Battle campaigns for governor in county
Published 10:47 pm Wednesday, July 26, 2017
There are 312 days left before Covington County voters will see Tommy Battle’s name on a ballot, but the three-term Huntsville mayor made his first campaign pass through town this week.
His strategy, he said, is to do a complete tour of the state, making several visits to more populated areas. Each visit will be more in-depth, he said.
“I think it’s important to see the area so you can really understand it,” he said.
He spent Monday in Baldwin County, toured Andalusia Tuesday morning, then headed to Troy.
“It’s good to come in a community like this one and say, ‘What promise.’ You have a beautiful downtown. Older infrastructure is not without challenges, but it is also an opportunity.”
As Huntsville’s mayor, Battle first took on education.
“We hired a change agent superintendent, instituted a digital curriculum, and expected big things on accountability.
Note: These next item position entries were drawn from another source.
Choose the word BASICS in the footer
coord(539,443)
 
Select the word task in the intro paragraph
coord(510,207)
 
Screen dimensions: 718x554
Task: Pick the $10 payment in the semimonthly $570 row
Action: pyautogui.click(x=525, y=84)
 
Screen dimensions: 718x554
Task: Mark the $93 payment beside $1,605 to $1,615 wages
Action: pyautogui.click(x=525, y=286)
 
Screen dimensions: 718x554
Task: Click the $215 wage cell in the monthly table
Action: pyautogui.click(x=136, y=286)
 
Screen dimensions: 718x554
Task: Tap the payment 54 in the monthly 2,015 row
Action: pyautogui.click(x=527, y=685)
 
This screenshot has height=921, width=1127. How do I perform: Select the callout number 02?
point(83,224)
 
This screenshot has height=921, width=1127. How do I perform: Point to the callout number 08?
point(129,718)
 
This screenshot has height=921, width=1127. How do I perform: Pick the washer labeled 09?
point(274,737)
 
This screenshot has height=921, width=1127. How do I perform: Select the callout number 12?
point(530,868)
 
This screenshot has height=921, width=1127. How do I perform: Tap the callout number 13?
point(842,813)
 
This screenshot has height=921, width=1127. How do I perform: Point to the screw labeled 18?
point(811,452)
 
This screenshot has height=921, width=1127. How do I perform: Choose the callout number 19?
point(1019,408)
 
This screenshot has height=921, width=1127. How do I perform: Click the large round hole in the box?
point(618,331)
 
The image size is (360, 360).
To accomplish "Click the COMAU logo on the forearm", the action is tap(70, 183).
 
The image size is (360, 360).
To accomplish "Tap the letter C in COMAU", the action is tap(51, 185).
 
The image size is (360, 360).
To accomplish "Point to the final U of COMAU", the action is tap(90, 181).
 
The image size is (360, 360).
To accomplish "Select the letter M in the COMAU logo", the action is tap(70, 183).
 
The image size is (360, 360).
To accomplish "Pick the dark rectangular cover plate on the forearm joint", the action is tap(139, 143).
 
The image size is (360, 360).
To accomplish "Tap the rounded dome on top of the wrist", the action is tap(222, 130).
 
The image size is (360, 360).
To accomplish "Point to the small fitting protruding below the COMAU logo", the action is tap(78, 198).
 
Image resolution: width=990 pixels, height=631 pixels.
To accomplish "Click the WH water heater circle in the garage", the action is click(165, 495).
We wanted to make sure we got a year’s worth of education out of a year’s worth of teaching.”
Six-plus years into what was expected to be a 10-year turnaround, he said, progress is evident.
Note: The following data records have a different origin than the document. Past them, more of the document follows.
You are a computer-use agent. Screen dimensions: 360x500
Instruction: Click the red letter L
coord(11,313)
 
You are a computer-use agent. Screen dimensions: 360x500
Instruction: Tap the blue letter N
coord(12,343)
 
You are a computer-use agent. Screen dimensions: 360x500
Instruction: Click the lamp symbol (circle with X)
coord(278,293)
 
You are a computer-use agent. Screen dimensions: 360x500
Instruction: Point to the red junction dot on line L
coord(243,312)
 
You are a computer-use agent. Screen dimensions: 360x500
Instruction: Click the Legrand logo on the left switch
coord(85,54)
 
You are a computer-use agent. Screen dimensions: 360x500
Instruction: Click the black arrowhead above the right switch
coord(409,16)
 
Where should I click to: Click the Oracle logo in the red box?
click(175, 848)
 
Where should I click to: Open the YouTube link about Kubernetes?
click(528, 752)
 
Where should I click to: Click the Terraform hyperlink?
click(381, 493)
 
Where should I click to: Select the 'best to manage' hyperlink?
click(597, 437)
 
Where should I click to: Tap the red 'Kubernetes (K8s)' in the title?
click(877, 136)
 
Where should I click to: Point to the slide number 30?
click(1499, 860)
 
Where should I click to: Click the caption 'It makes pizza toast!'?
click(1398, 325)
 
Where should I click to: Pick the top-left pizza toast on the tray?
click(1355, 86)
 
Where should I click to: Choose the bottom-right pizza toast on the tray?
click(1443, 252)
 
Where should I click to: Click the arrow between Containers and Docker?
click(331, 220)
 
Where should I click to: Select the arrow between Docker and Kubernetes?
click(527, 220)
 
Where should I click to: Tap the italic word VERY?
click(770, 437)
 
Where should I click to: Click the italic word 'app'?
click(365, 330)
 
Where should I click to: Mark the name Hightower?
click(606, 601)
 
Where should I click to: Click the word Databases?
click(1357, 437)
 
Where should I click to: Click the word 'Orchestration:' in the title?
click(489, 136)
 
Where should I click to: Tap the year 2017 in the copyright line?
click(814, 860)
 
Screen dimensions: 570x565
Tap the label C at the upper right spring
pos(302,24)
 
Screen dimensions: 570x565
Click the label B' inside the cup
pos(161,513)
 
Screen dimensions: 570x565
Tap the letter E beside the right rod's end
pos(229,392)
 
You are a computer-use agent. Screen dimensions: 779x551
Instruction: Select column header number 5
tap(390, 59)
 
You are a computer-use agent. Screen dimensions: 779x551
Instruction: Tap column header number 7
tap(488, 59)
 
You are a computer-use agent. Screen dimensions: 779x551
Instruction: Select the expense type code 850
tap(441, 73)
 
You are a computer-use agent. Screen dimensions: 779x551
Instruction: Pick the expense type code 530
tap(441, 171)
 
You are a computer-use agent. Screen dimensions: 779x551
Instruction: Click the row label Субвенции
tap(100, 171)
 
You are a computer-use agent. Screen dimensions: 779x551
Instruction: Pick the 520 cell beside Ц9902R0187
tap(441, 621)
“Then we looked at infrastructure,” he said. “Mainly, we looked at the roads in our area, and how we deliver water, sewerage and gas service, and fiber to the home.”
The city partnered with the state for $250 million in road improvements.
“It needed to be done if we were to continue to grow,” Battle said. “We also looked at quality of life, our downtown, and urban developments.”
The result is 17,000 new jobs over the last nine years, and more than $2 billion in investments in the Huntsville area. Now, he’d like to apply roughly the same formula to improving the state. The most pressing issues – education and infrastructure – are the some ones Huntsville addressed on and conquered on a smaller scale, he said.
“We want to add jobs and prosperity so people who are already working can get a better job. That’s the reason I got into this race.”
There are major capacity problems on I-65 south of Birmingham and south of Montgomery, he said.
“You have to realize it’s a seven to 10-year fix, but we’ll be more and more behind unless we take on some of these things.”
State leaders must look with broad vision at long-term needs, he said.
“Fifty years ago, it was the vision of some community leaders and German scientist that we needed a research park in Huntsville,” he said. “Now we have 27,000 jobs there.
“We built the University of Alabama at Huntsville, which is basically an engineering school, to provide engineers for all we do in Huntsville. That’s really paid off.”
Battle said state leaders will have to work deliberately to make change.
“What we find in our government is that if people find out you have a strategy, and a plan on where you will end up, they are very accepting,” he said. “You have to keep the message simple and keep moving forward.”
Battle grew up in Birmingham and graduated from the University of Alabama. After owning and operating a restaurant, he moved into real estate. Battle, a Republican, was first elected mayor of Huntsville in 2008.
The 2018 primaries are slated for June 5 in Alabama.